Input for this task:
[Start of section]
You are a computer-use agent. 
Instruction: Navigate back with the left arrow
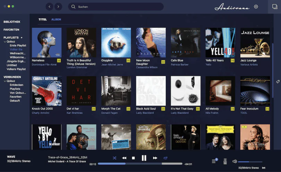click(x=49, y=7)
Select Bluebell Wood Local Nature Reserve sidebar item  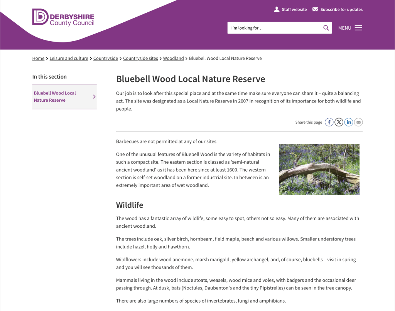click(55, 96)

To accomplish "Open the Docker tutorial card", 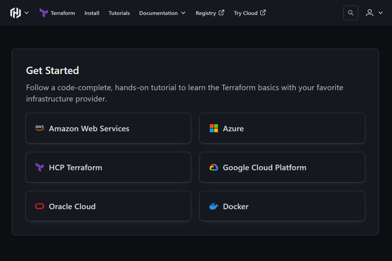I will click(282, 206).
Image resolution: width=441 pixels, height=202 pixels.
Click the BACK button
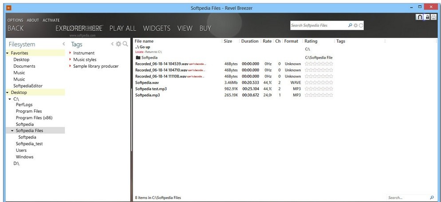click(16, 28)
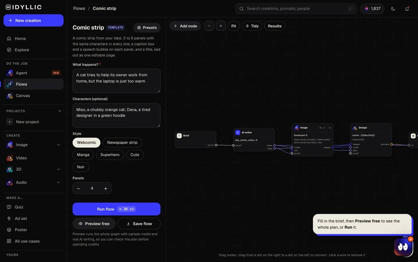Viewport: 418px width, 262px height.
Task: Open the chat mascot widget
Action: pyautogui.click(x=403, y=247)
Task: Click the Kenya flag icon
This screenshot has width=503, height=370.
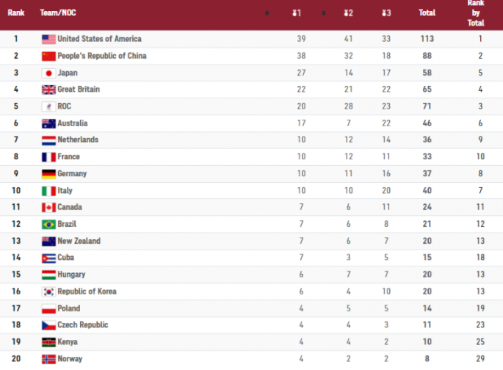Action: click(x=48, y=341)
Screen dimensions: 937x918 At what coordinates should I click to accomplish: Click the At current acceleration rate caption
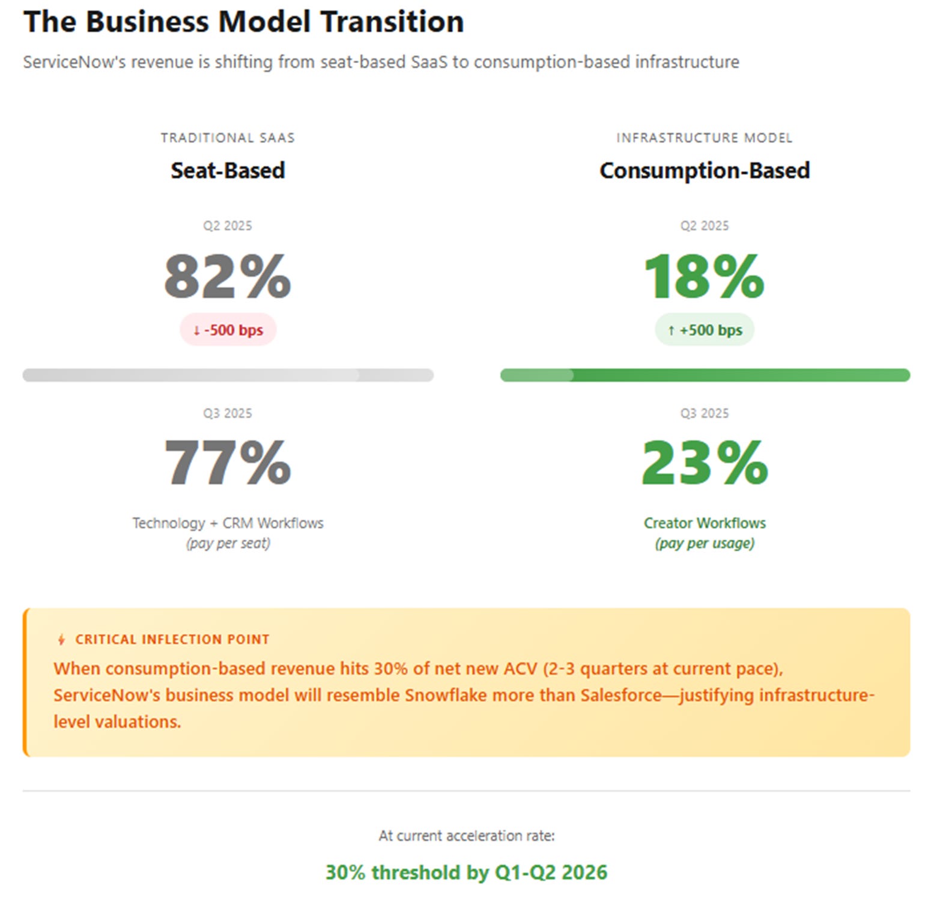466,836
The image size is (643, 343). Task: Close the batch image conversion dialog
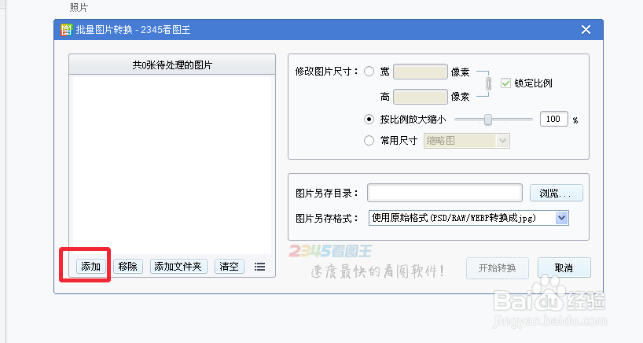(x=586, y=30)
[End of section]
Required work: I would like you to set down the lines above, from the one containing "Image resolution: width=441" to the final line, exactly as written and without pictures.

Finished exercise:
Image resolution: width=441 pixels, height=202 pixels.
Click the BACK button
click(16, 28)
Viewport: 418px width, 262px height.
Task: Open the chat mascot widget
Action: pyautogui.click(x=403, y=247)
Task: Click the Kenya flag icon
This screenshot has width=503, height=370.
Action: click(x=48, y=341)
Screen dimensions: 937x918 At what coordinates should I click to accomplish: Click the At current acceleration rate caption
466,836
The image size is (643, 343). Task: Close the batch image conversion dialog
(x=586, y=30)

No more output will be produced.